═════ Texto propuesto ═════

¿Por qué Paul Ryan?

Luego de muchas especulaciones sobre quién sería el elegido, este sábado el aspirante republicano a Casa Blanca, Mitt Romney, presentó su candidato a vicepresidente, una noticia importantísima para quienes estudian el actual proceso electoral en ese país. El compañero de fórmula es Paul Ryan, joven congresista de 42 años, elegido siete veces para el cargo y uno de los críticos más acérrimos del presidente Barack Obama.

Para tener una idea, Ryan encabeza el Comité de Presupuesto de la Cámara de Representantes, y hace unos meses presentó un proyecto fiscal basado en los recortes sociales, que fue aprobado por la mayoría republicana en la Cámara, pero aniquilada posteriormente en el Senado, no obstante, muchos lo consideraron un éxito político en su carrera personal dentro del partido.

Si la figura del aspirante a vicepresidente debe suplir las debilidades del candidato presidencial, entonces ¿qué la aporta Ryan a Romney? En primer lugar, ubica a los republicanos como una opción más real ante la crisis. Romney se presentó como el más capacitado para manejar los asuntos económicos por su condición de multimillonario exitoso, sin embargo, el equipo de Obama desvirtuó esa imagen sacando a la luz su turbio pasado empresarial y condición clasista, es decir, un ricachón ajeno al sufrimiento de una clase media desmembrada por la crisis.

═════

* _Consigna_: ¿Puedes transcribir, sin cambiar nada, todo el pasaje del texto sobre Paul Ryan que va desde "Luego de muchas" hasta "presidente Barack Obama."?

═════ Registros listados ═════

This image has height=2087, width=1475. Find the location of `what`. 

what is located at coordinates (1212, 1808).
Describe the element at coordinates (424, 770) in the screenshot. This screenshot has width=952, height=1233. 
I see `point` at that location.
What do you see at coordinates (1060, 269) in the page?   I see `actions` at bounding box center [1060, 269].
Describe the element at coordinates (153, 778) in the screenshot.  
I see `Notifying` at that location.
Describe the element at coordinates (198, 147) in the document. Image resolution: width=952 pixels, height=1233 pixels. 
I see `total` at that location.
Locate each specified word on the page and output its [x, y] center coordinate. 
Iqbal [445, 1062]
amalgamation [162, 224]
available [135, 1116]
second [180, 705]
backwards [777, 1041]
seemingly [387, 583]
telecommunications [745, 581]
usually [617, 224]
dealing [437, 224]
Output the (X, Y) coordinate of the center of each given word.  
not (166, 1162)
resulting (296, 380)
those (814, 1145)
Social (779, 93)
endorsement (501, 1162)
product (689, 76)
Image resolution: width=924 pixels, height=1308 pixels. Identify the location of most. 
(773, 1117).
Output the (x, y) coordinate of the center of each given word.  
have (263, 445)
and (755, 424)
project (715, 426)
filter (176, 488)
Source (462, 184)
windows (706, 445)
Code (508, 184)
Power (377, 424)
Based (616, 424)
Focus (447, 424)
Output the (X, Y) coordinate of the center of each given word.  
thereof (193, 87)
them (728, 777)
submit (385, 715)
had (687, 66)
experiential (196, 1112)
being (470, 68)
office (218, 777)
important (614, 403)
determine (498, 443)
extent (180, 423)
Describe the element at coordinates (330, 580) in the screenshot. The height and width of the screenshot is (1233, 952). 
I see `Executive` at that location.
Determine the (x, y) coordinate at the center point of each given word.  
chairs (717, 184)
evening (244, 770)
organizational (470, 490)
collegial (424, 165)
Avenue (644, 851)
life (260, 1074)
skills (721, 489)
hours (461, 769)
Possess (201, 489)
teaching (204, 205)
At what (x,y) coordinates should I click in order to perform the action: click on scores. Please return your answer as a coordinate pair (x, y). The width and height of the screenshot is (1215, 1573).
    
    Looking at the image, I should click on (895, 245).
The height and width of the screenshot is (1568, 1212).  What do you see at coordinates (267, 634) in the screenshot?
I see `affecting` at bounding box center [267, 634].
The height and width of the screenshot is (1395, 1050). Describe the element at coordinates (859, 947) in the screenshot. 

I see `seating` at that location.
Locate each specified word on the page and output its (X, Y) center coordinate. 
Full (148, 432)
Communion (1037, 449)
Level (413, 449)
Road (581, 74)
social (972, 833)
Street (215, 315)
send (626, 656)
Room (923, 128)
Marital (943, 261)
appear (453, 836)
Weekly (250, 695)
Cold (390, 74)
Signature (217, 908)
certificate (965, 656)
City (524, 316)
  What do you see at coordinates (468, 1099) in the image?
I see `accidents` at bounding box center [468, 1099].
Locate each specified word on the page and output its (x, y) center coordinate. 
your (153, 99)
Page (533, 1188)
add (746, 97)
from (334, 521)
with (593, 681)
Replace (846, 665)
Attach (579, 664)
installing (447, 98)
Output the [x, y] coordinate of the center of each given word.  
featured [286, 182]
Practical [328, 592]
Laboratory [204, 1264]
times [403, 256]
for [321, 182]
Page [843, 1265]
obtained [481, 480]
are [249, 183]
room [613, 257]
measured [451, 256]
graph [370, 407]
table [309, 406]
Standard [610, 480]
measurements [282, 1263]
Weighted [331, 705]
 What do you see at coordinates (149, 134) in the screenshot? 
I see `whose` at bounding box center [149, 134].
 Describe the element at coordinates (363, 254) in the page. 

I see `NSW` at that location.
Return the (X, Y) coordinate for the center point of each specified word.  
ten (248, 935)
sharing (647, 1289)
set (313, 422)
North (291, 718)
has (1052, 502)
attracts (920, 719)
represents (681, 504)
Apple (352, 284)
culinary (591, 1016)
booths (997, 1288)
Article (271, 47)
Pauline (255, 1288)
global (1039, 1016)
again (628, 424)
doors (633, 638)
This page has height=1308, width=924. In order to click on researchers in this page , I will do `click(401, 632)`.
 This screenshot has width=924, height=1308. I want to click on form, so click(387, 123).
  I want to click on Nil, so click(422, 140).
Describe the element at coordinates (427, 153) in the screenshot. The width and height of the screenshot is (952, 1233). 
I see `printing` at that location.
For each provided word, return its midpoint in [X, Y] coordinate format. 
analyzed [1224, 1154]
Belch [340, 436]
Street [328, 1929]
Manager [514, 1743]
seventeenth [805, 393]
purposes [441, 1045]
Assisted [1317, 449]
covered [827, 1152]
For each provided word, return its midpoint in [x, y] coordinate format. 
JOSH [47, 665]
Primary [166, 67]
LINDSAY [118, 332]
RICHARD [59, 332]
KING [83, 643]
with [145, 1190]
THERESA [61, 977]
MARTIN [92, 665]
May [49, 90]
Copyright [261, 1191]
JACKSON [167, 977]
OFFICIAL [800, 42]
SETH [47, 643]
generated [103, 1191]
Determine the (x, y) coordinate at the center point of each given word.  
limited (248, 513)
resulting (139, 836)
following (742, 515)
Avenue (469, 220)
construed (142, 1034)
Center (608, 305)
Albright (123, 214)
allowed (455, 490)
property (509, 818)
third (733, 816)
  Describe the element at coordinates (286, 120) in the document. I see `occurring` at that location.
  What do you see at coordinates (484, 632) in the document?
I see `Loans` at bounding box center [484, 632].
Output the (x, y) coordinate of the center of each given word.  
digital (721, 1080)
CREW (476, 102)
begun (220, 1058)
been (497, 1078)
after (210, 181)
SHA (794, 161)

═════

* _Respuesta escrita_:
Luego de muchas especulaciones sobre quién sería el elegido, este sábado el aspirante republicano a Casa Blanca, Mitt Romney, presentó su candidato a vicepresidente, una noticia importantísima para quienes estudian el actual proceso electoral en ese país. El compañero de fórmula es Paul Ryan, joven congresista de 42 años, elegido siete veces para el cargo y uno de los críticos más acérrimos del presidente Barack Obama.